There’s ample cause for concern — the VA appointments scandal; the botched launch of the Affordable Care Act; the 28 years of missed inspections that led to the explosion of the fertilizer plant in the town of West, Texas; scandals at the General Services Administration and the Secret Service… There’s a long and dispiriting list of occasions when the federal government has fallen short.

The issues surrounding government performance don’t stir the passions. Progress comes slowly, the media’s not especially interested in the tedious story of building competence, and politicians want to make grand proposals, not spend their time digging into the nuts and bolts of fixing bureaucracies.

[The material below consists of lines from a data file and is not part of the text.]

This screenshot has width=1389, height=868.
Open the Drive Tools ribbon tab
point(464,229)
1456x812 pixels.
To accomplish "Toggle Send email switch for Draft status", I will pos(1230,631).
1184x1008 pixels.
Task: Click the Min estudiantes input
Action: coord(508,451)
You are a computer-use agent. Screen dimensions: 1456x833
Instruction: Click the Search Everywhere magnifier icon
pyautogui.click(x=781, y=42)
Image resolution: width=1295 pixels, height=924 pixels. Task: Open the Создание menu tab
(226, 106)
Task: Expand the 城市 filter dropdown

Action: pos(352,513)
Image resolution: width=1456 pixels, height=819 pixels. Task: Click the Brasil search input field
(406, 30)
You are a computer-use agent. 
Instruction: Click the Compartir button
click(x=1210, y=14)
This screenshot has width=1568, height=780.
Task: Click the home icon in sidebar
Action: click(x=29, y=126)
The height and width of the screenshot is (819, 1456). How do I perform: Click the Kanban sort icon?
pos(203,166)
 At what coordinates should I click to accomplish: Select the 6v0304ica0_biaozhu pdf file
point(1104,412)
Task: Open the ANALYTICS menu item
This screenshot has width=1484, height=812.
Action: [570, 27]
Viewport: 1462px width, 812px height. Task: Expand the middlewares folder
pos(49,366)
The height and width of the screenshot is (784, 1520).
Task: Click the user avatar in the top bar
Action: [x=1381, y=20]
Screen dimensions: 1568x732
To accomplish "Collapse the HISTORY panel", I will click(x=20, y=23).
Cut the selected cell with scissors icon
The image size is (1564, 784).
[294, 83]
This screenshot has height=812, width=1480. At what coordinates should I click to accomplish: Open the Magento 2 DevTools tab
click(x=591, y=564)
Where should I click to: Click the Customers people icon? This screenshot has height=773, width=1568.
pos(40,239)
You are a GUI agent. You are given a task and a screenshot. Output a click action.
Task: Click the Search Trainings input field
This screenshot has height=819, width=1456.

Moreover, as political scientist Paul C. Light has amply demonstrated, government failures happen for a long list of reasons that cannot be fixed easily, painlessly or quickly. Sometimes problems are rooted in policies that were ill-conceived, too complicated, or not well communicated. Sometimes the policies were fine, but the resources necessary to implement them were inadequate or misused. Politics often gets in the way of good policy, with efforts to undermine programs by making their implementation difficult or by cutting staffs and budgets.

Still, these are challenges, not barriers. If our political leaders wanted to focus on improving government management and policy implementation, there’s no shortage of fixes they could make.

They could ensure that federal agencies use pilot and trial programs frequently unlike they do now.

They could mandate better and more rigorous evaluation procedures and the use of metrics that lay bare what works and what doesn’t.

They could avoid rushing to announce programs, strive to get it right rather than get it quickly, and pay as much attention to follow-through as to the launch.

They could devote far more attention to how government will recruit, retain, and train the smart, highly qualified workers we need to carry out ever more complex programs.

They could flatten the chain of command and reduce the layers of bureaucracy within federal departments and agencies.

All of us want government to fail less often, whatever our political stripe. So here’s my suggestion: as election season approaches, insist that your favored candidate work harder on making government more effective and efficient.

Lee Hamilton is Director of the Center on Congress at Indiana University. He was a member of the U.S. House of Representatives for 34 years.